The results, presented at the San Antonio Breast Cancer Conference this month, showed a 28.4% change in patients’ treatment plans, originally based on clinico-pathological factors, as a direct result of the data provided by MammaPrint and BluePrint.
Prof. Nadia Harbeck, MD, PhD, PI of the PRIMe study, Scientific Director of the West German Study Group and chair for Conservative Oncology at the Department for OB&GYN of the University of Munich (LMU), Germany, said: “The discordance between conventional clinico-pathological assessment and the results of gene expression-based tests like MammaPrint is substantial. Our study demonstrated that, in Germany, physicians not only welcomed these tests but showed a strong adherence to the test results, even actively changing their previous treatment plans. The > 90% adherence rate to the MammaPrint results regarding adjuvant treatment decisions demonstrated the confidence of physicians in these gene-expression results.”
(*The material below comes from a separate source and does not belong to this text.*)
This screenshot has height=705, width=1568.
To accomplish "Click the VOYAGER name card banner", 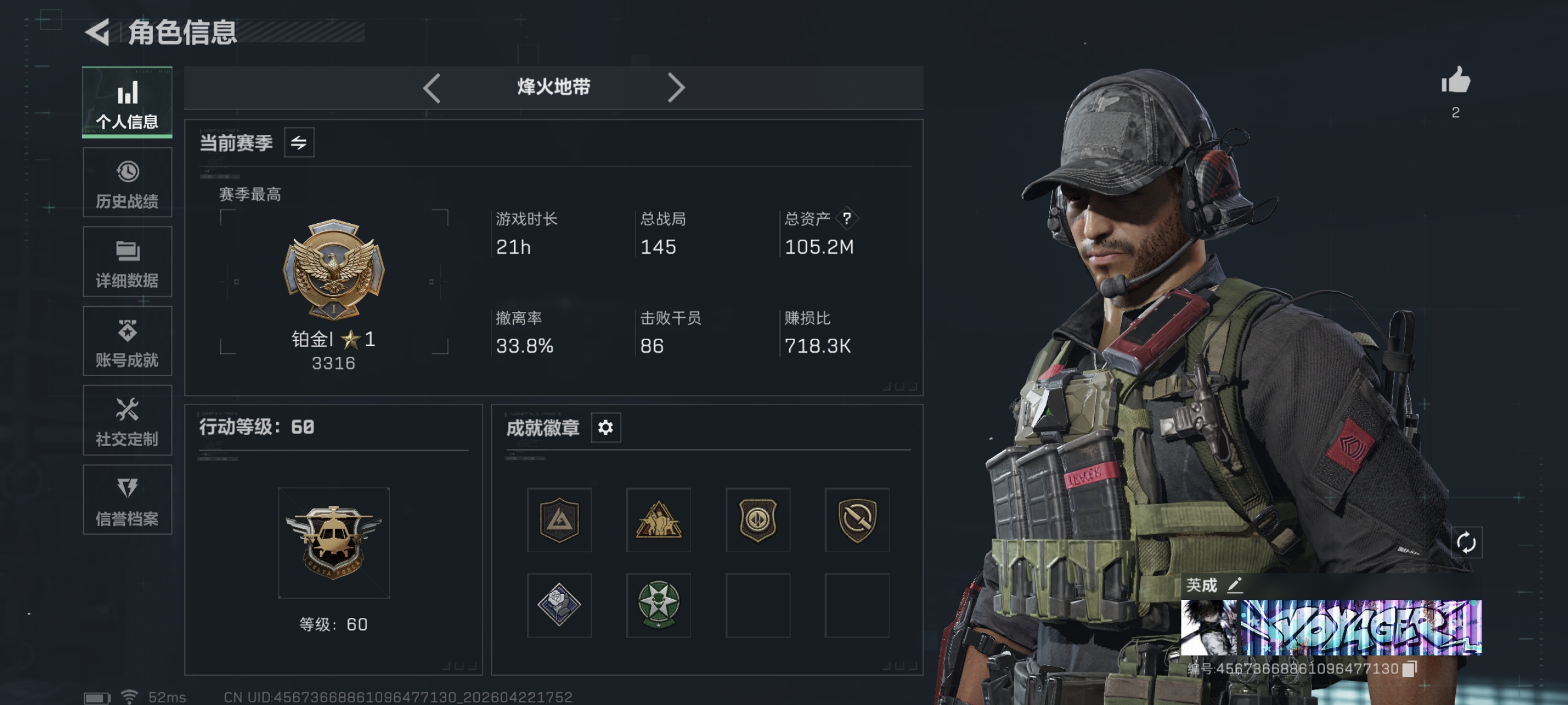I will tap(1331, 627).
Bastiaan van der Baan, Chief Clinical and Business Development Officer at Agendia said: “The final analysis of the WSG PRIMe study makes plain the importance of gene expression-based tests like MammaPrint in giving physicians in Germany and beyond, the definitive results and the confidence they need to provide the safest and most effective treatment plans for their patients.
“As the data shows, the current clinico-pathological approach leaves a significant number of women in an unpleasant situation where they are under or over-treated. We believe strongly that early-stage breast cancer patients and their physicians in Germany should be able to access the benefits of a gold-standard gene-expression test like MammaPrint, to enable individualized treatment based on quantitative, reliable, genomic data.”
The clinical performance of MammaPrint and its ability to accurately inform and guide treatment decisions was demonstrated by the publication of the MINDACT trial in the New England Journal of Medicine in August. This unique phase III prospective, randomized, controlled study provides evidence for the use of MammaPrint (Level 1A), above any other genomic assay, in aiding adjuvant chemotherapy decisions in early-stage breast cancer. The MINDACT trial included almost 7,000 patients (over 800 from Germany), across 112 institutions in nine different European countries.